Metro

8-ball jacket creator praises subway slapper’s style

Wear it loud, and wear it proud!

That’s the message the creator of the iconic 8-ball jacket has for Jorge Peña, the straphanger who hit back after he was attacked on the subway for wearing the retro duds.

“He was proud to wear it, and he should have the right to,” Michael Hoban told The Post. “I’m glad he stood up for himself.”

Hoban, 79, introduced the colorful design in 1990 and saw it become a phenomenon — immortalized in rap lyrics, worn by the future French First Lady Carla Bruni, mocked on “Seinfeld,” and most recently, setting off a late-night fracas on the F train.

On Nov. 9, pals Danay Howard and Shanique Campbell laced into Peña on the train for wearing the sartorial equivalent of a floppy disk.

“You got a wack 8-ball jacket that came out in 1990,” Howard yells in a video of the clash that is nearing 8 million views on YouTube. “Get your money game up.”

The video shows Howard yanking off her stiletto boot and cracking Peña, 25, in the noggin, prompting him to uncork the slap heard round the Internet.

After being cleared of charges, Peña lamented he would have to retire his technicolor dream coat.

“I love this jacket,” he said. “But I don’t think I can wear it anymore. People will just know me because of it and what happened.”

Nonsense, said Hoban.

Jorge Pena, the subway slapper, seen here wearing his iconic jacket.Byron Smith
France’s future first lady, Carla Bruni, was one of the first to don the jacket in a fashion shoot.http://www.JohnChapple.com
“He should wear what he wants whenever he wants!” he said.

Hoban knows a thing or two about fisticuffs — it’s part of what inspired the 8-ball jacket.

The son of a trucker, he grew up in hardscrabble South Boston and Roxbury, Mass., where he was in a street gang called the Warriors.

“I had to learn how to fight,” Hoban said, noting the gang wore denim jackets with colorful patches. “It absolutely influenced my design. The idea of showing your colors.”

After stints in the Marines and studying aeronautical engineering, he opened a San Francisco leather shop in 1966 that catered to the likes of Elvis Presley and The Who

Two decades later, Hoban was out bowling and noticed the shoes — with the sizes on the back.

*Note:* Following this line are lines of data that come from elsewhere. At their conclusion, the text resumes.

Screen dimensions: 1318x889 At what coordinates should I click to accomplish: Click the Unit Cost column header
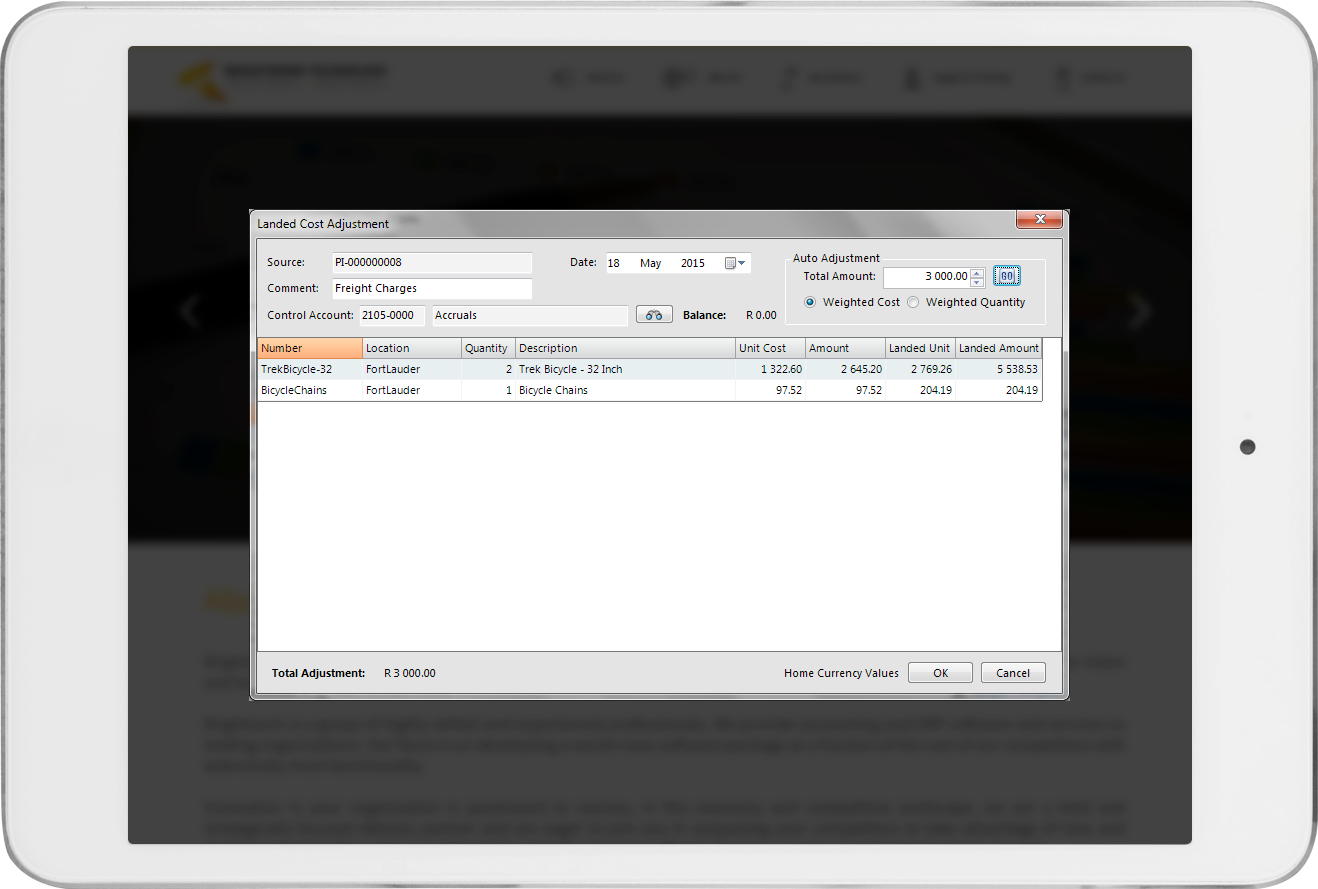[x=770, y=348]
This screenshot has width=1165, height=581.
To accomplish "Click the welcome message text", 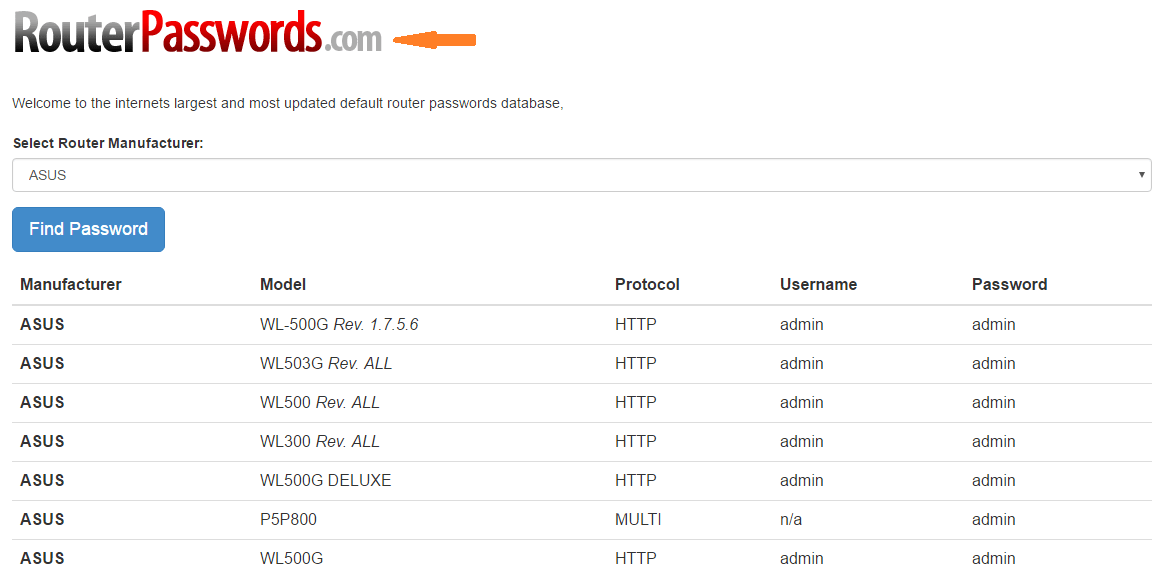I will coord(288,103).
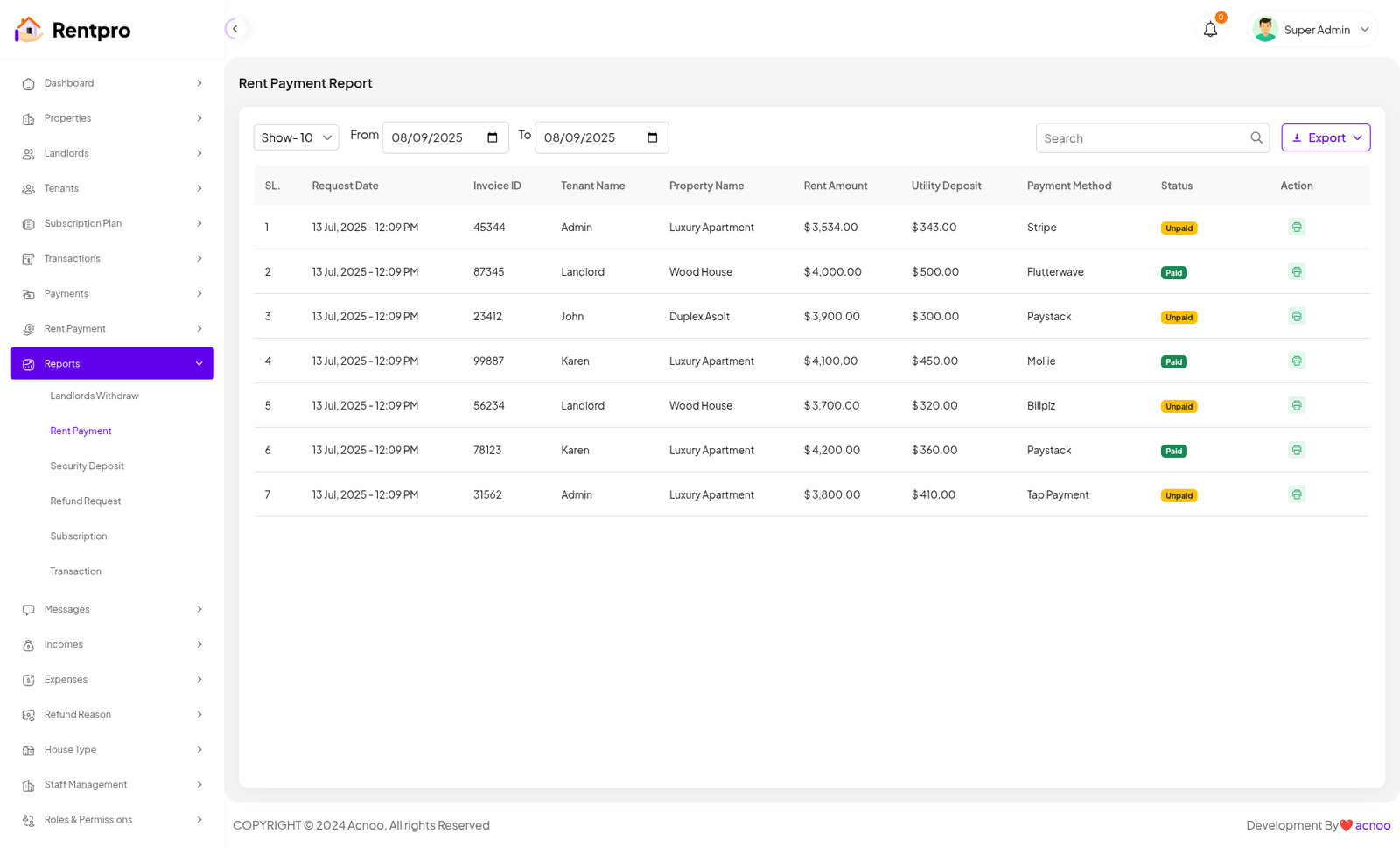
Task: Select Landlords Withdraw report
Action: (x=94, y=396)
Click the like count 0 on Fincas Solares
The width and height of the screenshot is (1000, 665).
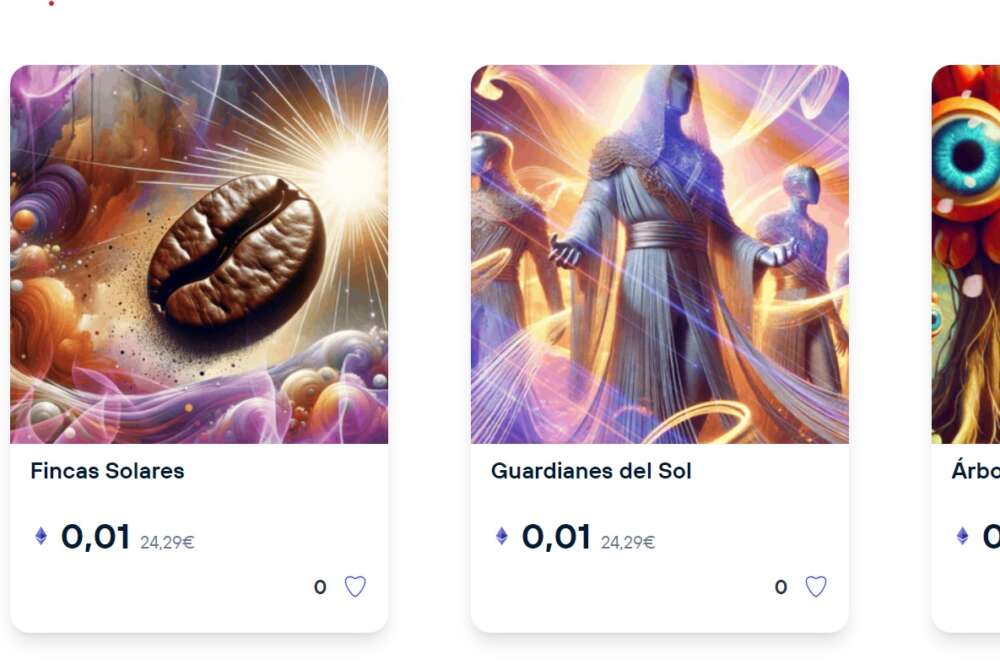click(x=320, y=587)
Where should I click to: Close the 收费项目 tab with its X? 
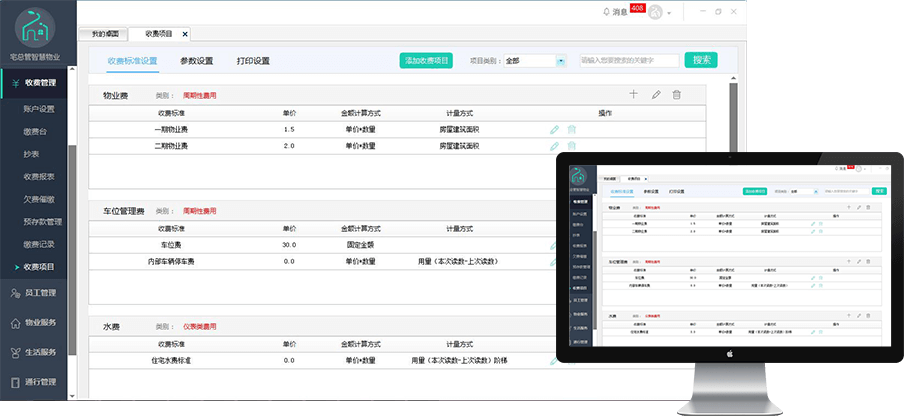[x=184, y=34]
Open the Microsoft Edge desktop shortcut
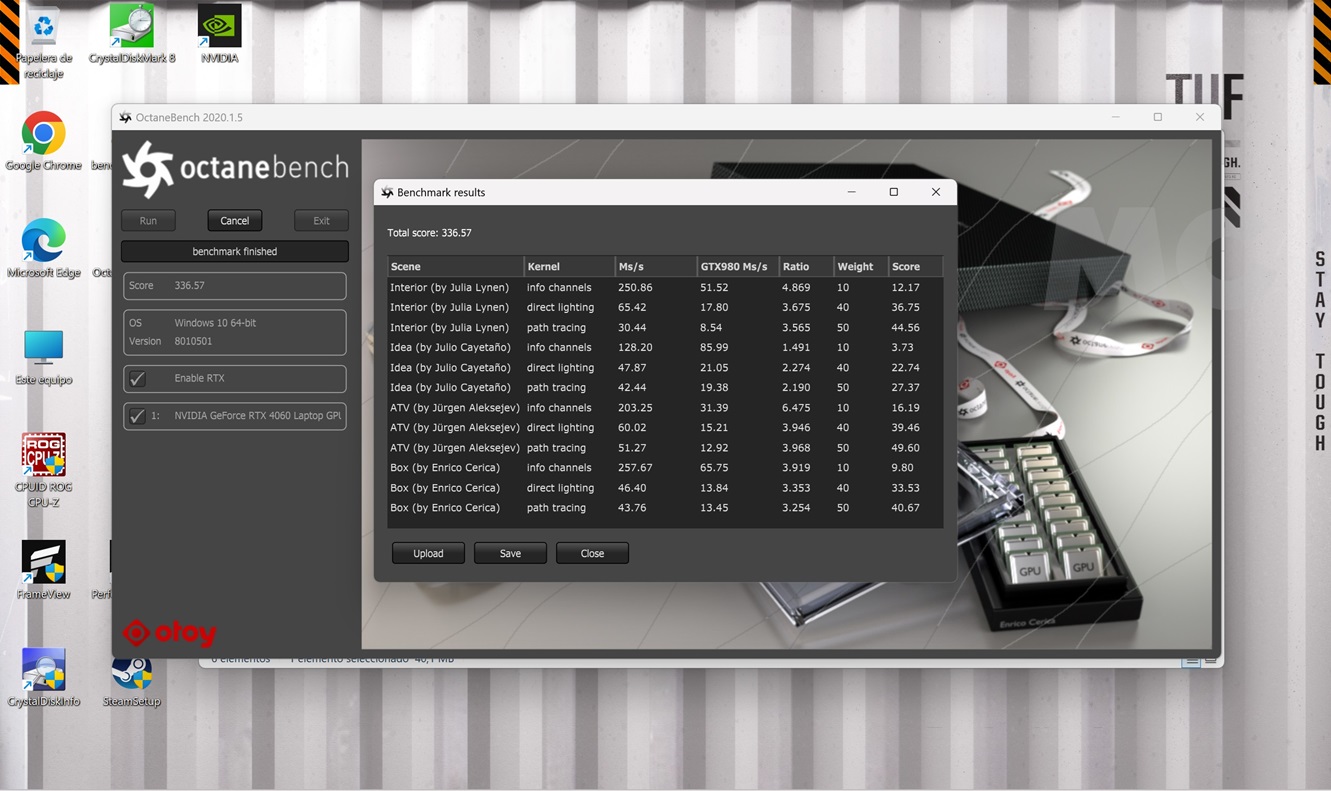This screenshot has width=1331, height=791. coord(43,241)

“I said, ‘That would be great on a jacket,’ ” Hoban recalled.

So he began adorning jackets with their sizes. Sales took off, and he cooked up the 8-ball concept.

“To me, it really was just an 8-ball — from pool,” he said.

But the 8-ball made headlines for all the wrong reasons. People were beaten up and even killed for the $775 jacket in the early ’90s.

“It had a connotation in the dope world . . . cocaine. But that was not my intention,” Hoban said.

Now in Santa Monica, Calif., Hoban said Peña’s attackers could learn a thing or two about fashion.

“For someone to say that something is out of style — there’s no such thing. That’s like saying chicken soup is out of style.”